WORK REQUIRED:
Should a picture appear anywhere in the data, omit it and copy everything else exactly.

(SOURCE INFORMATION)

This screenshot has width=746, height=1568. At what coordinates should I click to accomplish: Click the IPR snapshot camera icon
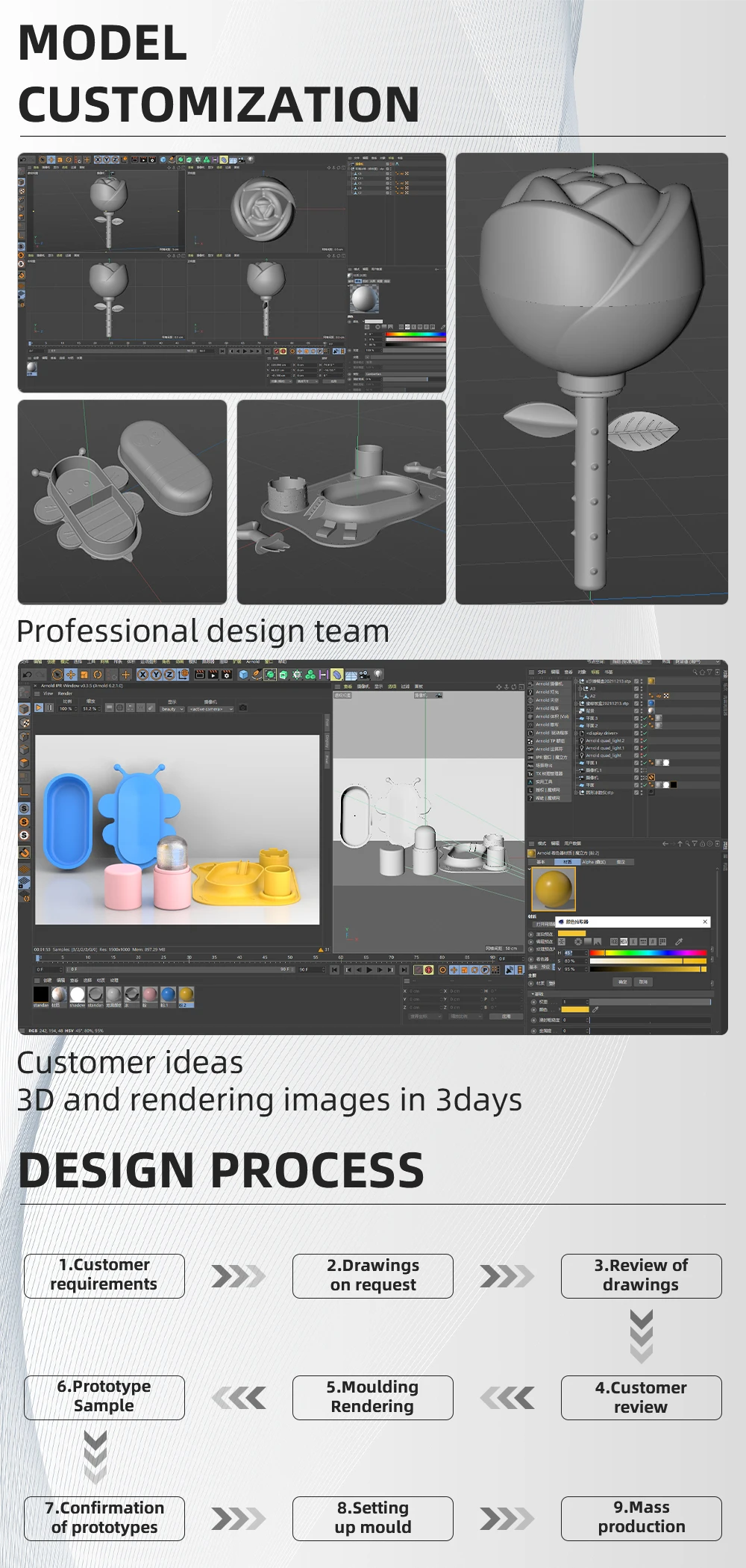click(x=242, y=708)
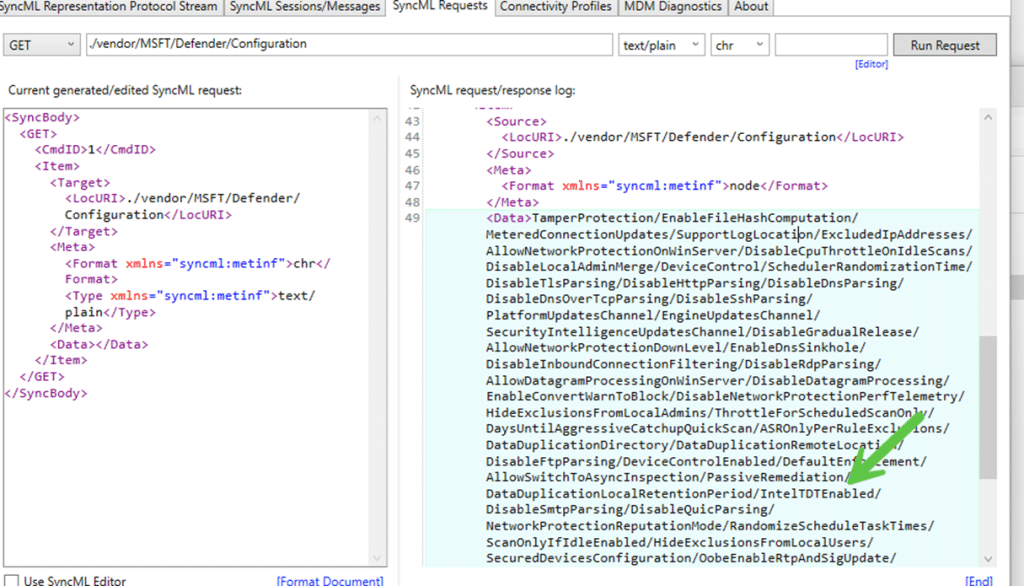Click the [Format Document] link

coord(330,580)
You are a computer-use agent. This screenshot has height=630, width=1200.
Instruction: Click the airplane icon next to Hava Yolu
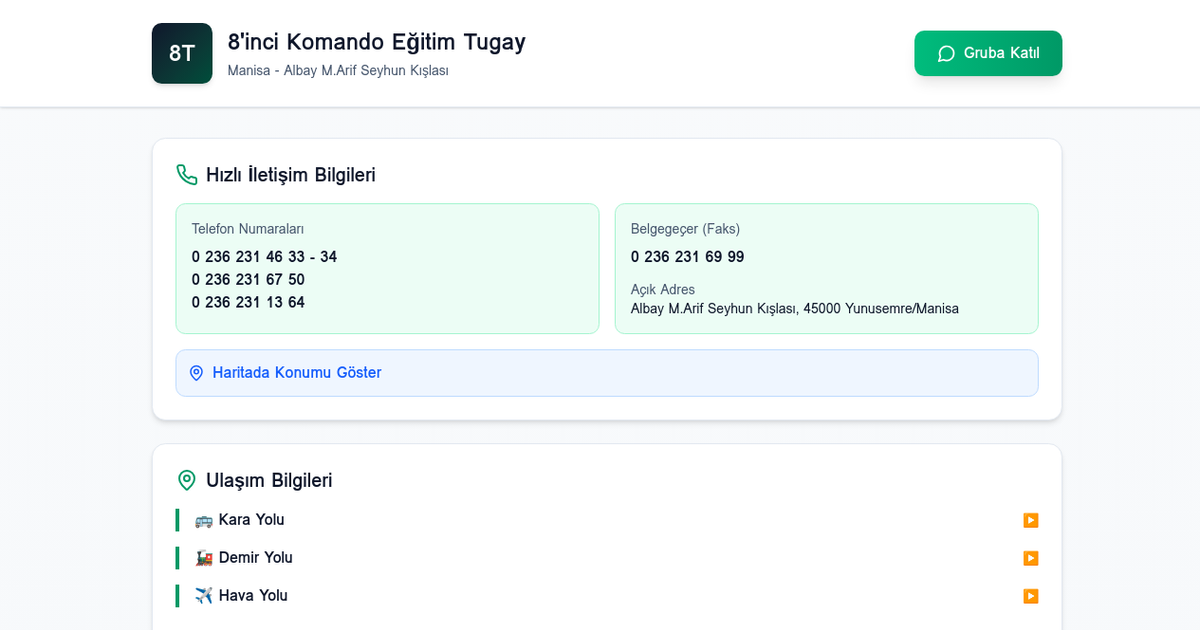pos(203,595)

(End SOURCE INFORMATION)

YOUR SOLUTION:
This screenshot has width=746, height=1568. At what coordinates should I click to accomplish: Click the IPR snapshot camera icon
click(x=242, y=708)
Click the [Format Document] link

coord(330,580)
You are a computer-use agent. This screenshot has height=630, width=1200.
Instruction: Click the airplane icon next to Hava Yolu
pos(203,595)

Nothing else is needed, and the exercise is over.